The Left-leaning Institute for Taxation and Economic Policy warned, in a detailed report, that price-based “ad valorem” taxes on marijuana are a recipe for trouble when prices go down – as they do in every jurisdiction where legalization takes hold. https://itep.org/taxing-cannabis/
Now the Right-leaning Tax Foundation has joined the warning: “states risk losing out on forecasted revenue if prices continue to go down.” https://taxfoundation.org/safe-banking-act-state-marijuana-revenues/
Here’s more from that Tax Foundation article:
“Out of the seven states with operational taxable markets, six have price-based excise structures, and revenues would suffer if prices decline in a more competitive market.
. . .
“Cannabis prices have already dropped substantially since the early days of legalization. In Alaska prices went from about $4,000 a pound to about $2,300 a pound. Currently the average price per pound is around $1,400 nationally. These prices could drop further as a result of federal regulation changes.

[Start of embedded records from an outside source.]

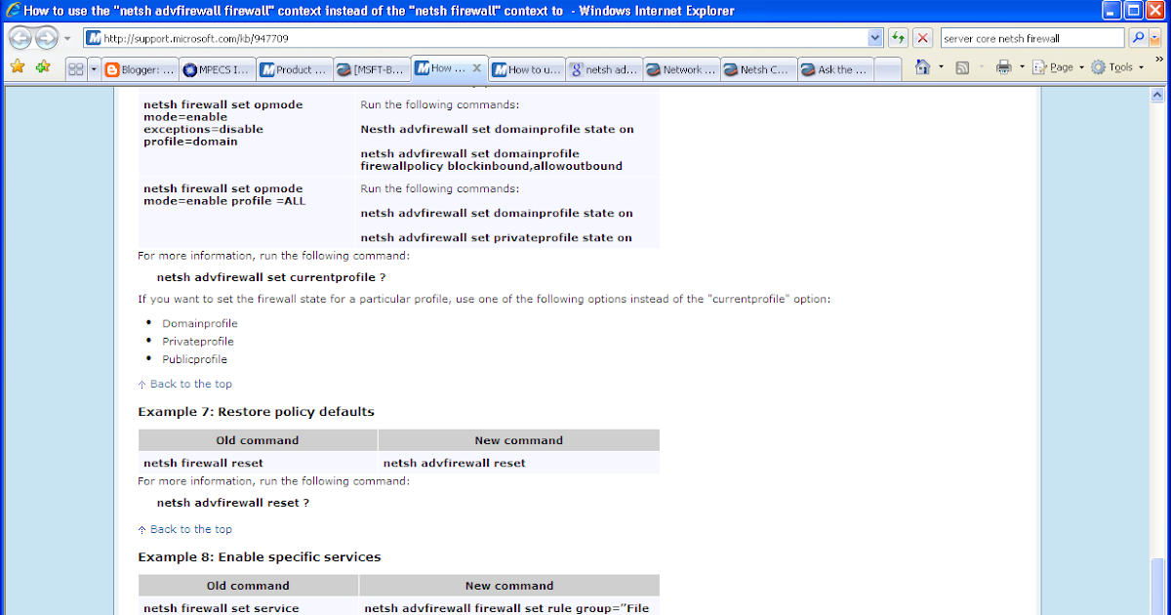Image resolution: width=1171 pixels, height=615 pixels.
Task: Expand the address bar history dropdown
Action: [x=875, y=38]
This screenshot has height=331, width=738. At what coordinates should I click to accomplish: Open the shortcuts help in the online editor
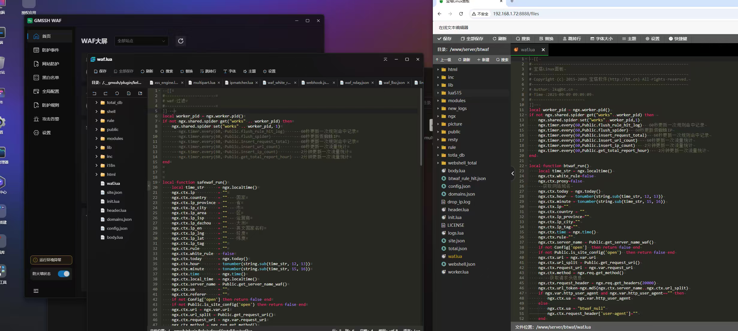(678, 39)
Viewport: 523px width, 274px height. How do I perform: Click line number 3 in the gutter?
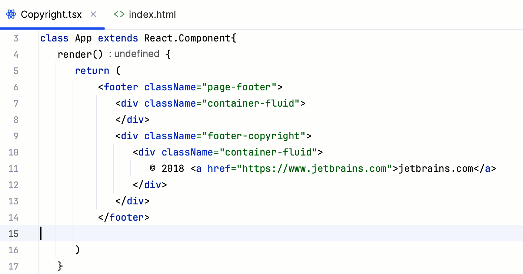tap(16, 38)
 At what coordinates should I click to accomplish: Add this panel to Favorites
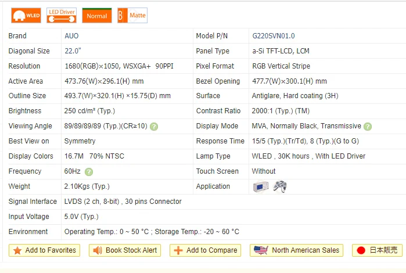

“States should be aware of this when designing and maintaining their excise tax structure for cannabis. Only Alaska’s system is safe from the effects of volatile cannabis prices, as it is purely weight-based and guarantees $800 in revenue per pound. Generally, excise taxes are imposed at a specific amount regardless of the price, but seven out of eight states have chosen the ad valorem option for marijuana. The complexity and wide variety of products make an ad valorem tax a simpler approach but these seven states risk losing out on forecasted revenue if prices continue to go down. Colorado and Nevada have hedged their structures by basing part of their price-based taxation on a government-set average cost based on weight.”